I've used a learning platform called Brilliant in the past. The cancellation process was so convoluted that it was impossible to cancel the account. Dark patterns and confusing language.
They refused to refund me and after I thought I'd cancelled and I had to run a charge back from my bank.
This is nefarious behaviour on their part and consumers need to be protected from it.
In contrast in EU, I sent an email to my service to cancel and they forgot to cancel. I just sent them another email with proof of email and they realised they missed the old one and canceled retroactively and refunded money to my account.
For example, in Switzerland you cannot cancel your landline or mobile phone subscription (at the two largest providers) without calling or chatting to customer support. They excluded "cancellation by mail/e-mail" explicitly in their terms of use.
I recently tried to cancel my landline and first they told me I could only cancel within 1 to 3 months up to the expiration, not earlier (which is clearly against any existing law).
Just that: my experience has been roughly the same in an EU country and the US: there was not some magical interface or customer-centric viewpoint the imbued everything by virtue of the EU.

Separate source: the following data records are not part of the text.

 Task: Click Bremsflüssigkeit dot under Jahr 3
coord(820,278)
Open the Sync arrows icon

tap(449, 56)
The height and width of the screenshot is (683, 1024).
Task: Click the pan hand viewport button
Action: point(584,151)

I learned the hard way that they also bill annually by default. As soon as my family's week long trial was up, they billed me for an entire year. Yes, it's on me for not reading the T&C (I was hastily trying to find an activity for my kid which was somewhat constructive ...) but I just don't understand this race-to-the-bottom/rent-seeking behavior. There was once a possibility that I'd renew our membership and recommend it to other families because we got so much out of the service but that's not happening now -- quite the opposite, in fact.
It's not really on you though.. they word things in a way that'd makes it less than obvious what you're signing up for. Then they make cancelling difficult.
It all done in bad faith and an instant black mark against any company.
I saw a Brilliant job posting the other day. I was thinking of applying to work there. I randomly saw this comment, and now I won’t. So thanks for the heads up.
once something is in collections, you can negotiate to pay a fraction of the original price. it's actually harder to do so before then.
or, you can just not pay even through collections. rarely does it impact credit score (much). lots of kinds of debt even legally can't (eg <$500 medical debt)
> you can negotiate to pay a fraction of the original price.
what gives you the negotiating power ? they can simply dock you on your credit report. thats what comcast did to me. they didn't care about negotiating
I think that is how collections work. When a business can't get you to pay they sell the right to collect it to another "collections" business (let's call it Y). Y pays a fraction of the amount owed for the right so even if they can get you to pay like 25%, they are still making a profit.
this assumes you're using it for a service that has your name/address/birthdate/social.
i use it for stuff like scammy dark pattern photoshop trials, and i can use a fake name and address.
i wouldn't use it for stuff like utilities or gym memberships that absolutely send stuff to collections and they deliberately collect your information to be able to do so
They refused to refund me and after I thought I'd cancelled and I had to run a charge back from my bank.
This is nefarious behaviour on their part and consumers need to be protected from it.